---------- Given information

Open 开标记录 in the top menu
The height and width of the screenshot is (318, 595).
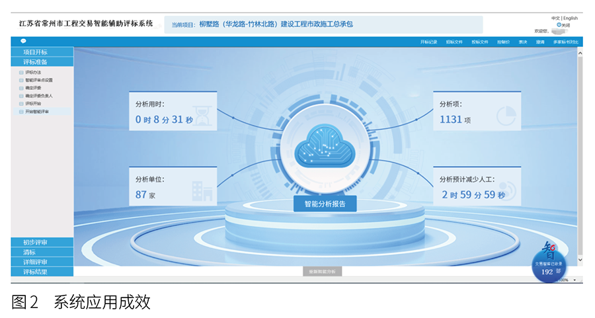(x=428, y=42)
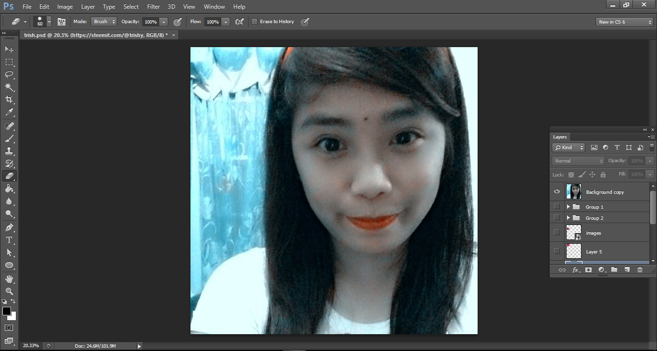The image size is (657, 351).
Task: Select the Magic Wand tool
Action: [9, 87]
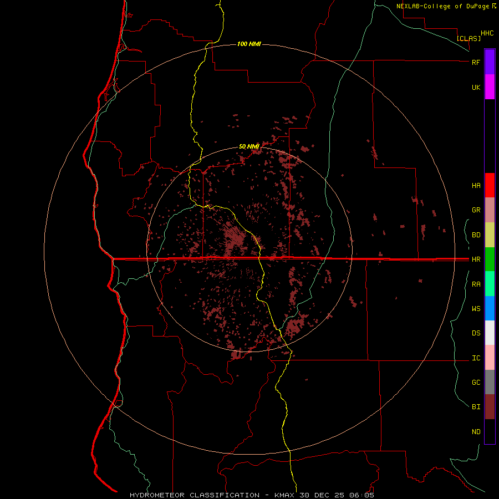Image resolution: width=499 pixels, height=499 pixels.
Task: Select the gray GC legend swatch
Action: click(490, 382)
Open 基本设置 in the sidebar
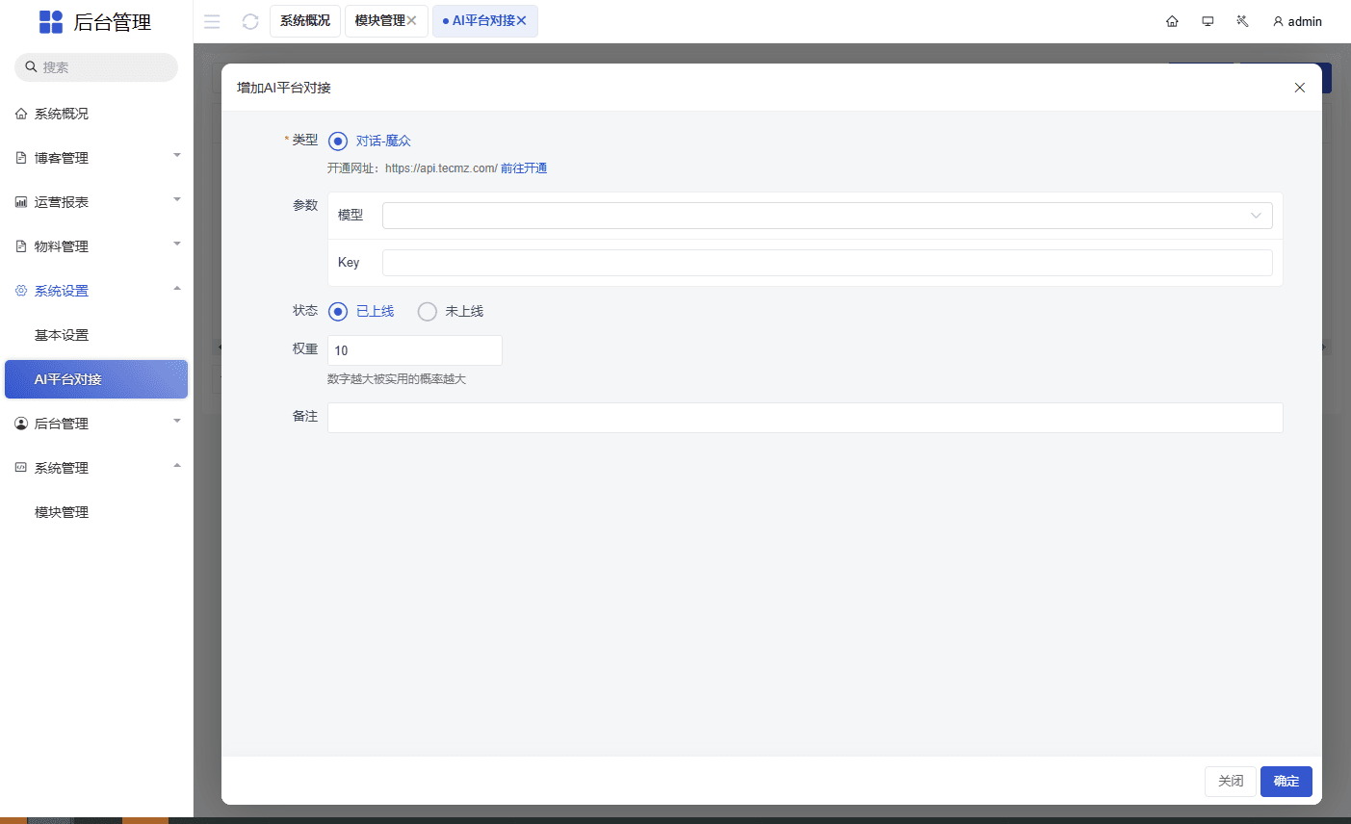Image resolution: width=1351 pixels, height=824 pixels. coord(62,335)
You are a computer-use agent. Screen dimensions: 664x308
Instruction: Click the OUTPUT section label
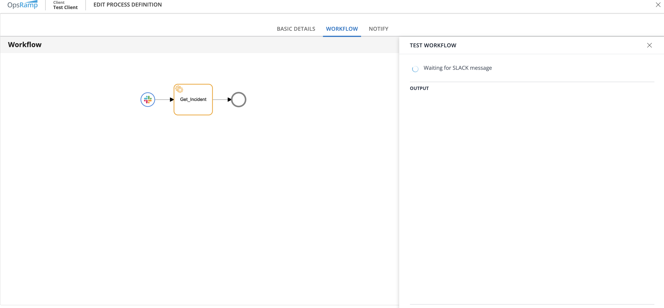point(419,88)
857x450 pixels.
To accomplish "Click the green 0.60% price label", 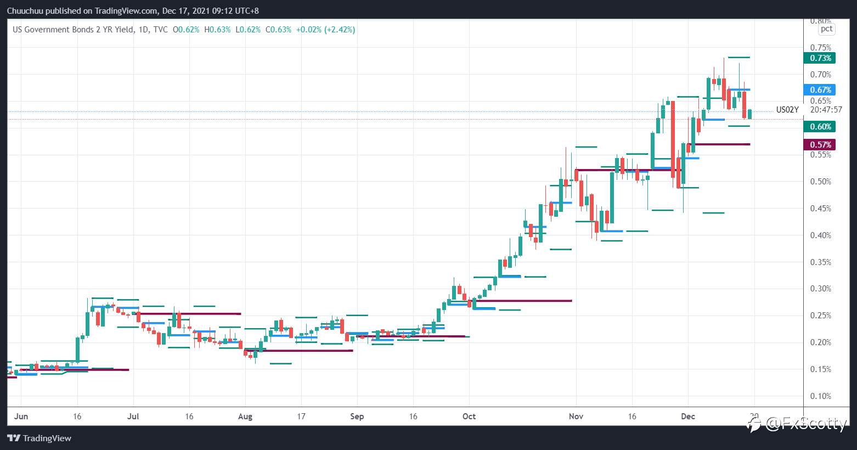I will 820,127.
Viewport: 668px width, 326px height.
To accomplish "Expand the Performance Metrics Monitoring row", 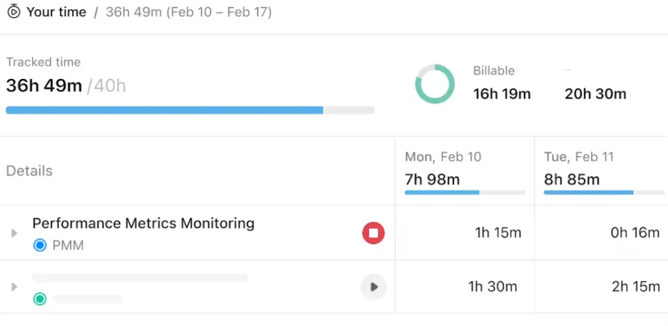I will click(x=14, y=233).
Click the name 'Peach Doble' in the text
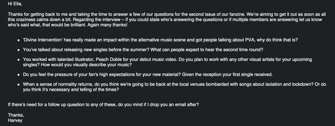 pyautogui.click(x=108, y=60)
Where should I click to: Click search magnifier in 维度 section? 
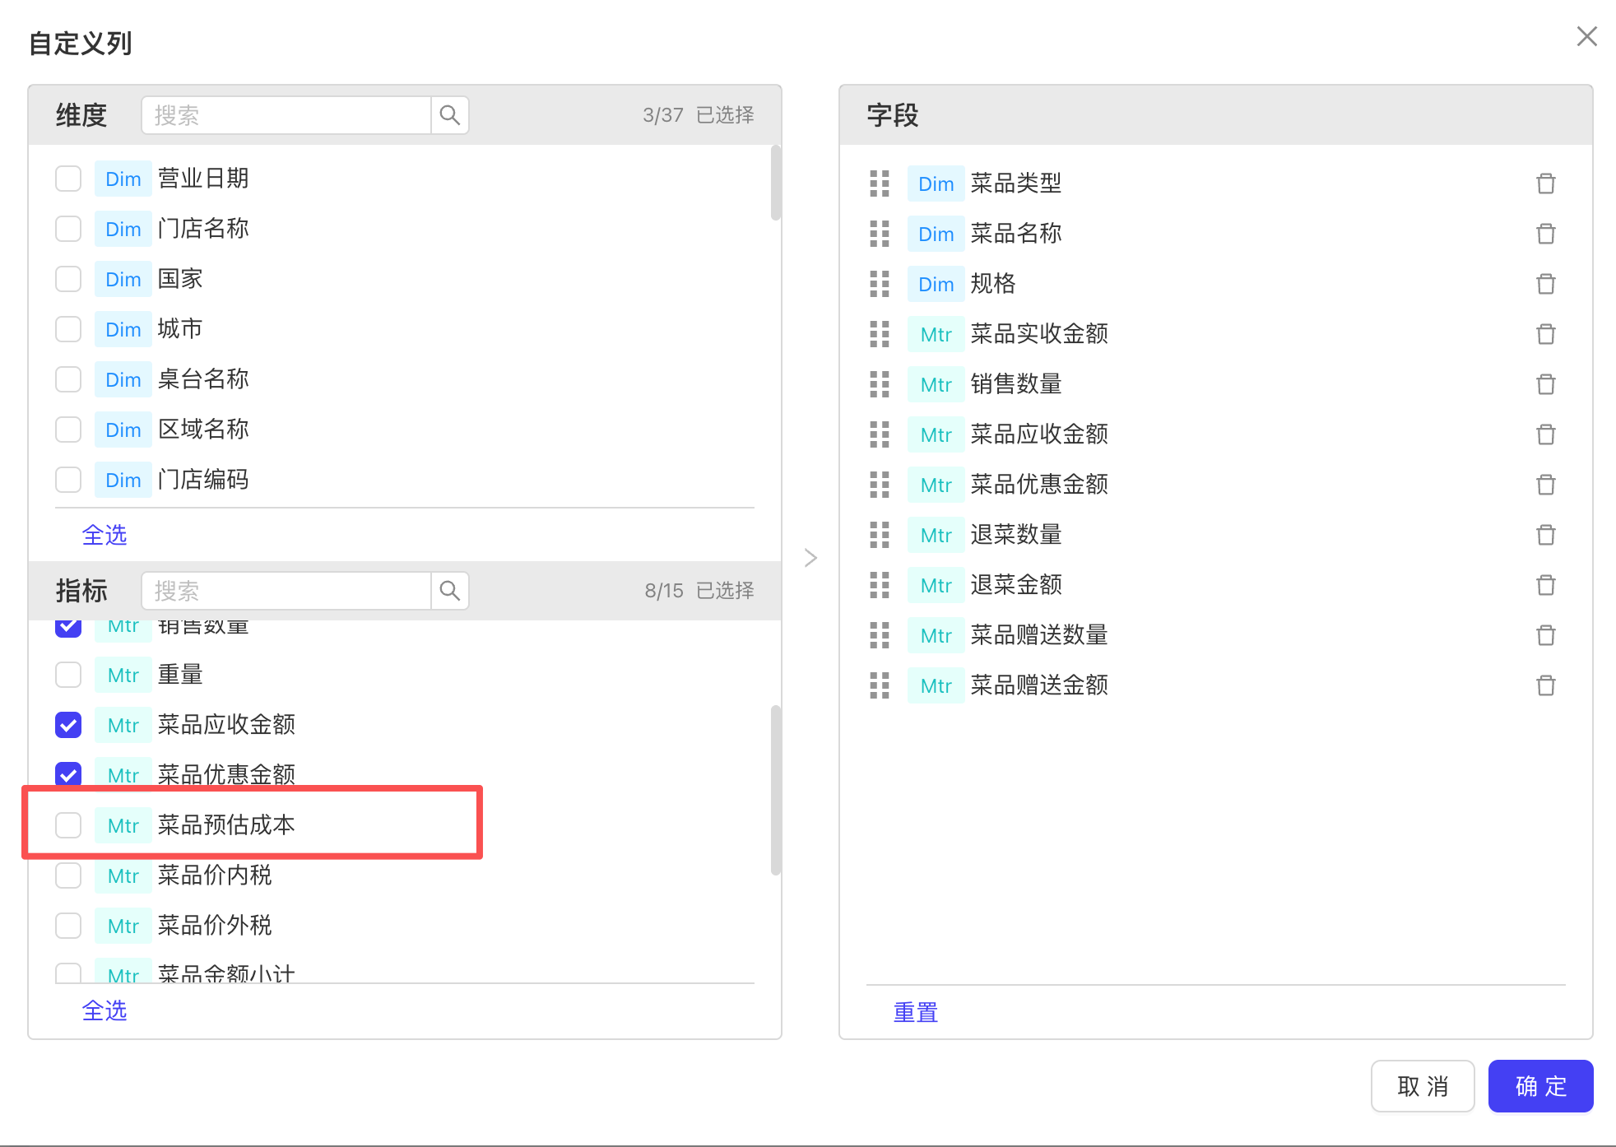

--------------------

What is asked – List every line in the rows above that contains the word "Open".

Written response –
Open 开标记录 in the top menu
Open 基本设置 in the sidebar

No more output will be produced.